* **Exercise directions**: Retype every entry in its entirety, without alteration.

* **Given records**:
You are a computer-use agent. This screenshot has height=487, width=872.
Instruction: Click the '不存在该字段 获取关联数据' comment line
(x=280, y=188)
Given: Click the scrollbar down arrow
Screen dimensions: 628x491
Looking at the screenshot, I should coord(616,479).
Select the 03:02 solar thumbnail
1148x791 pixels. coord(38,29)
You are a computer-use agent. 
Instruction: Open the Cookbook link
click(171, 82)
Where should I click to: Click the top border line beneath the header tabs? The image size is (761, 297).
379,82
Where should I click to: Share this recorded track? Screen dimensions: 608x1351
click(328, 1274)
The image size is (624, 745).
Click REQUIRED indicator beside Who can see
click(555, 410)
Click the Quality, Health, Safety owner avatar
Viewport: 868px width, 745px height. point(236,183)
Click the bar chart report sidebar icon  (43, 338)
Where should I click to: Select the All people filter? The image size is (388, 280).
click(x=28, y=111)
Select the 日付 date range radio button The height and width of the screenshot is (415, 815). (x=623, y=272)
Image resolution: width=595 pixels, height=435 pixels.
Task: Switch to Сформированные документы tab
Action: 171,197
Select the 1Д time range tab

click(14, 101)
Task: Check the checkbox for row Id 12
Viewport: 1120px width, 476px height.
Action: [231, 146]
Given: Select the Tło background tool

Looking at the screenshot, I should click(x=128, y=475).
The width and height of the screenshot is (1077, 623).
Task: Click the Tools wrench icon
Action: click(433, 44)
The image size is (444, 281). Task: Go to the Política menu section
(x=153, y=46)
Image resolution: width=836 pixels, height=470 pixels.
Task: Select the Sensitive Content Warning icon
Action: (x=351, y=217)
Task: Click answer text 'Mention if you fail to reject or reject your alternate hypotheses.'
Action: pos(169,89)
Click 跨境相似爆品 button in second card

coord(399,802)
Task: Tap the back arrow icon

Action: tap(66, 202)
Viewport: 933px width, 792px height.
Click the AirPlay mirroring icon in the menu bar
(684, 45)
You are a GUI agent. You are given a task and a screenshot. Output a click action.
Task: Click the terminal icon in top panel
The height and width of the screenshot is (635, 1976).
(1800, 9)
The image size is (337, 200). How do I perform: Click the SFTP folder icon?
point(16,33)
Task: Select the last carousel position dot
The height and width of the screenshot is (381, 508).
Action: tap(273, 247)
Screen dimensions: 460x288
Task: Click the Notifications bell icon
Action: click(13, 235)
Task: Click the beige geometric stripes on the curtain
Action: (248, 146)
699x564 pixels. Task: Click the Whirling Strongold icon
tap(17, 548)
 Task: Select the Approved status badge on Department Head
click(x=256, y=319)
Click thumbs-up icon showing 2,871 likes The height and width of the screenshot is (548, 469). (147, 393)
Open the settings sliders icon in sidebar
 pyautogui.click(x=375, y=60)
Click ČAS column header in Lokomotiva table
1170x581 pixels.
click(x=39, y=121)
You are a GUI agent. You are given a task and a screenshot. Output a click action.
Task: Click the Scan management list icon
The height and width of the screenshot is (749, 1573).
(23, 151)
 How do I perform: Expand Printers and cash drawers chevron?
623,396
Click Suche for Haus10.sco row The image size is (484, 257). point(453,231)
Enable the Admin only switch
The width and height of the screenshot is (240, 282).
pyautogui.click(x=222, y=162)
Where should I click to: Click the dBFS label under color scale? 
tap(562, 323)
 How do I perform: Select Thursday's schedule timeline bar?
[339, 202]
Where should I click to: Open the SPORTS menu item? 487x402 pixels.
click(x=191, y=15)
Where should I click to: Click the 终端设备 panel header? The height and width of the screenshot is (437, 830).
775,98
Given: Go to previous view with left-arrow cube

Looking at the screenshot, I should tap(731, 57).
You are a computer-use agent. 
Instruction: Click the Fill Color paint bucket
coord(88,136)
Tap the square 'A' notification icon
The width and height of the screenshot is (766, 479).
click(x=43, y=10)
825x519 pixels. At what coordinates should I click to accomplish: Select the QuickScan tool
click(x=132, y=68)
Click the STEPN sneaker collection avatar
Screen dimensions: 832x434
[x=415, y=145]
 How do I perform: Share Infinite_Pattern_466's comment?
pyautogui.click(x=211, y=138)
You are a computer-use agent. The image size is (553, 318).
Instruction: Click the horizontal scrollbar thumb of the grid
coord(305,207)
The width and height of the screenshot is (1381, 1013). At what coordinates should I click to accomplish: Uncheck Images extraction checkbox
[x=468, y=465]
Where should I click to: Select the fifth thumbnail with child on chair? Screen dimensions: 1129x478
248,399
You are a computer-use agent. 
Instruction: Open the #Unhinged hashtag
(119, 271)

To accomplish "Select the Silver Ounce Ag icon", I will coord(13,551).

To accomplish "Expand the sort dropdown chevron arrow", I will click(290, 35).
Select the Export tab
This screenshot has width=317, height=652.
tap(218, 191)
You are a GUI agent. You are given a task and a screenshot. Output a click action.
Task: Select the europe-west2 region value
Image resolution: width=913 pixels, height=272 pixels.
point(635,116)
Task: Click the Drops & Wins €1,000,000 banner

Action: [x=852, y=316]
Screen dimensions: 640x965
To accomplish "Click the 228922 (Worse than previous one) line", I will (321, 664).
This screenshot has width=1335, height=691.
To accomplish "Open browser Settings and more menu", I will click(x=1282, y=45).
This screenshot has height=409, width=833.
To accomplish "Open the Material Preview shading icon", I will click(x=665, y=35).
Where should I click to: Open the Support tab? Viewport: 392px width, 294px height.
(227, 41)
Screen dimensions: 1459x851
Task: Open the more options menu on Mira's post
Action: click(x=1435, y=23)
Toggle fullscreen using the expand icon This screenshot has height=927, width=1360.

* **Response to this task**:
You are a computer-use agent. This screenshot has height=487, width=872.
Instruction: Click the '不存在该字段 获取关联数据' comment line
(x=280, y=188)
Given: Click the scrollbar down arrow
Screen dimensions: 628x491
Looking at the screenshot, I should coord(616,479).
Select the 03:02 solar thumbnail
1148x791 pixels. coord(38,29)
You are a computer-use agent. 
Instruction: Open the Cookbook link
click(171, 82)
Where should I click to: Click the top border line beneath the header tabs? The image size is (761, 297).
379,82
Where should I click to: Share this recorded track? Screen dimensions: 608x1351
click(328, 1274)
The image size is (624, 745).
Click REQUIRED indicator beside Who can see
click(555, 410)
Click the Quality, Health, Safety owner avatar
Viewport: 868px width, 745px height. point(236,183)
Click the bar chart report sidebar icon  (43, 338)
Where should I click to: Select the All people filter? The image size is (388, 280).
click(x=28, y=111)
Select the 日付 date range radio button The height and width of the screenshot is (415, 815). (x=623, y=272)
Image resolution: width=595 pixels, height=435 pixels.
Task: Switch to Сформированные документы tab
Action: 171,197
Select the 1Д time range tab

click(14, 101)
Task: Check the checkbox for row Id 12
Viewport: 1120px width, 476px height.
Action: [231, 146]
Given: Select the Tło background tool

Looking at the screenshot, I should click(x=128, y=475).
The width and height of the screenshot is (1077, 623).
Task: Click the Tools wrench icon
Action: click(433, 44)
The image size is (444, 281). Task: Go to the Política menu section
(x=153, y=46)
Image resolution: width=836 pixels, height=470 pixels.
Task: Select the Sensitive Content Warning icon
Action: (x=351, y=217)
Task: Click answer text 'Mention if you fail to reject or reject your alternate hypotheses.'
Action: pos(169,89)
Click 跨境相似爆品 button in second card

coord(399,802)
Task: Tap the back arrow icon

Action: tap(66, 202)
Viewport: 933px width, 792px height.
Click the AirPlay mirroring icon in the menu bar
(684, 45)
You are a GUI agent. You are given a task and a screenshot. Output a click action.
Task: Click the terminal icon in top panel
The height and width of the screenshot is (635, 1976).
(1800, 9)
The image size is (337, 200). How do I perform: Click the SFTP folder icon?
point(16,33)
Task: Select the last carousel position dot
The height and width of the screenshot is (381, 508).
Action: tap(273, 247)
Screen dimensions: 460x288
Task: Click the Notifications bell icon
Action: click(13, 235)
Task: Click the beige geometric stripes on the curtain
Action: (248, 146)
699x564 pixels. Task: Click the Whirling Strongold icon
tap(17, 548)
 Task: Select the Approved status badge on Department Head
click(x=256, y=319)
Click thumbs-up icon showing 2,871 likes The height and width of the screenshot is (548, 469). (147, 393)
Open the settings sliders icon in sidebar
 pyautogui.click(x=375, y=60)
Click ČAS column header in Lokomotiva table
1170x581 pixels.
click(x=39, y=121)
You are a GUI agent. You are given a task and a screenshot. Output a click action.
Task: Click the Scan management list icon
The height and width of the screenshot is (749, 1573).
(23, 151)
 How do I perform: Expand Printers and cash drawers chevron?
623,396
Click Suche for Haus10.sco row The image size is (484, 257). point(453,231)
Enable the Admin only switch
The width and height of the screenshot is (240, 282).
pyautogui.click(x=222, y=162)
Where should I click to: Click the dBFS label under color scale? 
tap(562, 323)
 How do I perform: Select Thursday's schedule timeline bar?
[339, 202]
Where should I click to: Open the SPORTS menu item? 487x402 pixels.
click(x=191, y=15)
Where should I click to: Click the 终端设备 panel header? The height and width of the screenshot is (437, 830).
775,98
Given: Go to previous view with left-arrow cube

Looking at the screenshot, I should tap(731, 57).
You are a computer-use agent. 
Instruction: Click the Fill Color paint bucket
coord(88,136)
Tap the square 'A' notification icon
The width and height of the screenshot is (766, 479).
click(x=43, y=10)
825x519 pixels. At what coordinates should I click to accomplish: Select the QuickScan tool
click(x=132, y=68)
Click the STEPN sneaker collection avatar
Screen dimensions: 832x434
[x=415, y=145]
 How do I perform: Share Infinite_Pattern_466's comment?
pyautogui.click(x=211, y=138)
You are a computer-use agent. The image size is (553, 318).
Instruction: Click the horizontal scrollbar thumb of the grid
coord(305,207)
The width and height of the screenshot is (1381, 1013). At what coordinates should I click to accomplish: Uncheck Images extraction checkbox
[x=468, y=465]
Where should I click to: Select the fifth thumbnail with child on chair? Screen dimensions: 1129x478
248,399
You are a computer-use agent. 
Instruction: Open the #Unhinged hashtag
(119, 271)

To accomplish "Select the Silver Ounce Ag icon", I will coord(13,551).

To accomplish "Expand the sort dropdown chevron arrow", I will click(290, 35).
Select the Export tab
This screenshot has width=317, height=652.
tap(218, 191)
You are a GUI agent. You are given a task and a screenshot. Output a click action.
Task: Select the europe-west2 region value
Image resolution: width=913 pixels, height=272 pixels.
point(635,116)
Task: Click the Drops & Wins €1,000,000 banner

Action: [x=852, y=316]
Screen dimensions: 640x965
To accomplish "Click the 228922 (Worse than previous one) line", I will (321, 664).
This screenshot has width=1335, height=691.
To accomplish "Open browser Settings and more menu", I will click(x=1282, y=45).
This screenshot has height=409, width=833.
To accomplish "Open the Material Preview shading icon", I will click(x=665, y=35).
Where should I click to: Open the Support tab? Viewport: 392px width, 294px height.
(227, 41)
Screen dimensions: 1459x851
Task: Open the more options menu on Mira's post
Action: click(x=1435, y=23)
Toggle fullscreen using the expand icon This screenshot has height=927, width=1360.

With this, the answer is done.